## WHAT NEEDS TO BE DONE:
Examine the data line by line and report how many lines include the word "browser", with no additional output.

[Collected data entries]

————

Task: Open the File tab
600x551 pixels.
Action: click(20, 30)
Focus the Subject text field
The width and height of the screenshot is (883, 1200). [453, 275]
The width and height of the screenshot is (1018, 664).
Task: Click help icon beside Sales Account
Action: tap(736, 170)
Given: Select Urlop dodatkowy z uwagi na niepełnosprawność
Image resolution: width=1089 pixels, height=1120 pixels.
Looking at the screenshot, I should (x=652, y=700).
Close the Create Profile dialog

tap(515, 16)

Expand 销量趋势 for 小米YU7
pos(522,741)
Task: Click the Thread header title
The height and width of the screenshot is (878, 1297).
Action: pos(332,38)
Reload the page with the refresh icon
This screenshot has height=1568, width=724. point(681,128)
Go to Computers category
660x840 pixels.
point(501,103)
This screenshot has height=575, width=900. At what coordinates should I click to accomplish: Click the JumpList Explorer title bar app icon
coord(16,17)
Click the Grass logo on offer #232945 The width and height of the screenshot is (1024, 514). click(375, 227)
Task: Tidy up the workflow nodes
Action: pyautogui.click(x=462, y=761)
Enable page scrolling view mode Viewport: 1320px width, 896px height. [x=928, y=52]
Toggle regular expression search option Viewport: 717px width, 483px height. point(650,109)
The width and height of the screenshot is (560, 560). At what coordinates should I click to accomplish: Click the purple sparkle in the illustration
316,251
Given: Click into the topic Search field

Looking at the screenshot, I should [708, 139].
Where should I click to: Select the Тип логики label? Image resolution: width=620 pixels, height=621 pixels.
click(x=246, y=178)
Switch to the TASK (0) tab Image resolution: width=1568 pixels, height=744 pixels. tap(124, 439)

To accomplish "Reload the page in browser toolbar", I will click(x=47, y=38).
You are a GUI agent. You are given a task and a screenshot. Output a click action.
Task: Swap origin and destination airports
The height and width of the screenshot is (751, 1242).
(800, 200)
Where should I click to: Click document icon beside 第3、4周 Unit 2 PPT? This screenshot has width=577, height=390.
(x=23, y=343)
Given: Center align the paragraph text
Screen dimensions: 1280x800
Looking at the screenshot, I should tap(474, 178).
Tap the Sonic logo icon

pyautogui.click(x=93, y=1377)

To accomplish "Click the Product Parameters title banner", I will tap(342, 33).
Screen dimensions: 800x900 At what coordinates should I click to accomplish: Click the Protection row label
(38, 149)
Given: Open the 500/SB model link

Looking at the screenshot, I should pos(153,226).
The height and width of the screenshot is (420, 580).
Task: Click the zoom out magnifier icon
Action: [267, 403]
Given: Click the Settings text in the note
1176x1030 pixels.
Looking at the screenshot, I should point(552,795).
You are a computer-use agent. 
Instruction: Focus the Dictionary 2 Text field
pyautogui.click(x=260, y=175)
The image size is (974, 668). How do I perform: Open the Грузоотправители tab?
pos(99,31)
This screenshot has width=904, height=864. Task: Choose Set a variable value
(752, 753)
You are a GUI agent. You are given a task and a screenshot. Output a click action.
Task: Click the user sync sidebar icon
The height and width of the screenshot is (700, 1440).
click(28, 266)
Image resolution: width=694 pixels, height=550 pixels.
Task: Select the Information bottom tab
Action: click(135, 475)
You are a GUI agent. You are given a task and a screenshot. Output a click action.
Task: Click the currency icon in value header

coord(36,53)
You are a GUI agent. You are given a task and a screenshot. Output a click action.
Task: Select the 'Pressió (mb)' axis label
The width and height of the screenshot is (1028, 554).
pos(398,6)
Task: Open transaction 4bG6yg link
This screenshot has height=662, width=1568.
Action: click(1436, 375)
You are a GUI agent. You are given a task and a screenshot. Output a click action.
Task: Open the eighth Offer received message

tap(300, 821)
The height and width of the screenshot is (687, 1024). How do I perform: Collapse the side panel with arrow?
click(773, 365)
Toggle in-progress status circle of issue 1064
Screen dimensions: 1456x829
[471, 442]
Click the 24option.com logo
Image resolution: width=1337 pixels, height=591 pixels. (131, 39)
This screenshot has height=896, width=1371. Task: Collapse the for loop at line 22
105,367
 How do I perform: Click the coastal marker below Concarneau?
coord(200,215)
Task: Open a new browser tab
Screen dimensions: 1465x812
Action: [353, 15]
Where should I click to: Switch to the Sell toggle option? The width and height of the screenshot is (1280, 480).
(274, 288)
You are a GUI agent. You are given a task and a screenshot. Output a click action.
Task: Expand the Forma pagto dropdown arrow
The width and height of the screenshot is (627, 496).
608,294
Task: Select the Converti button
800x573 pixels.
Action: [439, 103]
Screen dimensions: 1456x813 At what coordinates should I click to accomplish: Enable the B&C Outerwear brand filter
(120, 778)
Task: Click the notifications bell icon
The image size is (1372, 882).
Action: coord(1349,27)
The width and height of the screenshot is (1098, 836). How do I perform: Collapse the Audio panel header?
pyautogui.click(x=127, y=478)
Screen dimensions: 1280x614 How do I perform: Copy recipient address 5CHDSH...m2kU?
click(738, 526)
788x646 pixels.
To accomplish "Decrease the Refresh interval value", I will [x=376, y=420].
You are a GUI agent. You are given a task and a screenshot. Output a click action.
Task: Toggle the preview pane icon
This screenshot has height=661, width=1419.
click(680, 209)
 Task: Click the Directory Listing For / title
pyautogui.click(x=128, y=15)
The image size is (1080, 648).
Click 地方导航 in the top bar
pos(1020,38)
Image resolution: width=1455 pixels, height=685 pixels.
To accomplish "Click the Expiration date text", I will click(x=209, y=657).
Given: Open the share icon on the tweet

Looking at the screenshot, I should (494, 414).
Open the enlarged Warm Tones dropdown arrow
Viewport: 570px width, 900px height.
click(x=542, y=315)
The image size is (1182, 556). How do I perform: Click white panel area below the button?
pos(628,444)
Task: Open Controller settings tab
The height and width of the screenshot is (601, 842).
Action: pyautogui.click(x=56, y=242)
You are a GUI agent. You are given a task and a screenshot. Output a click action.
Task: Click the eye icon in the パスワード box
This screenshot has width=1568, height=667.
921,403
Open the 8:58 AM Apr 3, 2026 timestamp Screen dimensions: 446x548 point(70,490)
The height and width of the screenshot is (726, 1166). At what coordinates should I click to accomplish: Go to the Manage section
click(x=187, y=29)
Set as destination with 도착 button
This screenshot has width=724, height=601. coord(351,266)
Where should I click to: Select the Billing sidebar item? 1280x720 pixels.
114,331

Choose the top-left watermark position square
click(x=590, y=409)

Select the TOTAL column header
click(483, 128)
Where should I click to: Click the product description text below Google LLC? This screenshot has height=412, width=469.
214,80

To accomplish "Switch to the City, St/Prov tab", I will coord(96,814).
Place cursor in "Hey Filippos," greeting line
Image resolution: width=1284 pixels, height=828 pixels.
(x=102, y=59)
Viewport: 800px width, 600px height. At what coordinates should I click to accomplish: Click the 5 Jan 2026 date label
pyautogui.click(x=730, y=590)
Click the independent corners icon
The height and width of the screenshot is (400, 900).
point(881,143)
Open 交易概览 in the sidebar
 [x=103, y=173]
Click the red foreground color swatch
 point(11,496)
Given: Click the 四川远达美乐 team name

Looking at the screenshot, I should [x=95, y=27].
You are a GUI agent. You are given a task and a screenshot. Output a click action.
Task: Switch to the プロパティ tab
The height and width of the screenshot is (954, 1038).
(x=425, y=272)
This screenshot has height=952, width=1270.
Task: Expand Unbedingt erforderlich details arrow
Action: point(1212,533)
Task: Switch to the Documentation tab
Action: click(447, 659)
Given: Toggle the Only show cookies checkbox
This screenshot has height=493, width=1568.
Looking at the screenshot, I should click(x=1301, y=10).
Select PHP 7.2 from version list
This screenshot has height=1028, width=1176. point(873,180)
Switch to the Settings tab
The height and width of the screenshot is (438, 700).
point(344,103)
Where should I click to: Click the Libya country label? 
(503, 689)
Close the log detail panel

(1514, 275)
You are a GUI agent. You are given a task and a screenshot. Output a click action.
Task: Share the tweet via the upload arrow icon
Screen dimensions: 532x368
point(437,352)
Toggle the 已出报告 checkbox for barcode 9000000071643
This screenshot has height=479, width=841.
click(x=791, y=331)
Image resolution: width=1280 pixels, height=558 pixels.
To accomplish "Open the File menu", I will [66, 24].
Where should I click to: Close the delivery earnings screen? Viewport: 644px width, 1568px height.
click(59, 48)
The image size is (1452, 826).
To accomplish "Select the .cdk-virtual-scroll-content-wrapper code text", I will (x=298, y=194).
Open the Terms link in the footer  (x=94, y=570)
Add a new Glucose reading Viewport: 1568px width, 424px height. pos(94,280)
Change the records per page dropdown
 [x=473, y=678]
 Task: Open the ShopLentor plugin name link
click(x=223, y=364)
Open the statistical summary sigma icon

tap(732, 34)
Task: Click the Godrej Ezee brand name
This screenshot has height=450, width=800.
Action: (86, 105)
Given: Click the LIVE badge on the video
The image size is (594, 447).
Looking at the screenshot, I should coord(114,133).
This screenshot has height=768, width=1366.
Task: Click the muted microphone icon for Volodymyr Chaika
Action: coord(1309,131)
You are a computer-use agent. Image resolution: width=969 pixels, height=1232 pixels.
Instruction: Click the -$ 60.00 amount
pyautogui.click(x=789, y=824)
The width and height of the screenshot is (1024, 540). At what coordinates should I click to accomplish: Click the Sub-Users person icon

————

## TASK RESPONSE:
2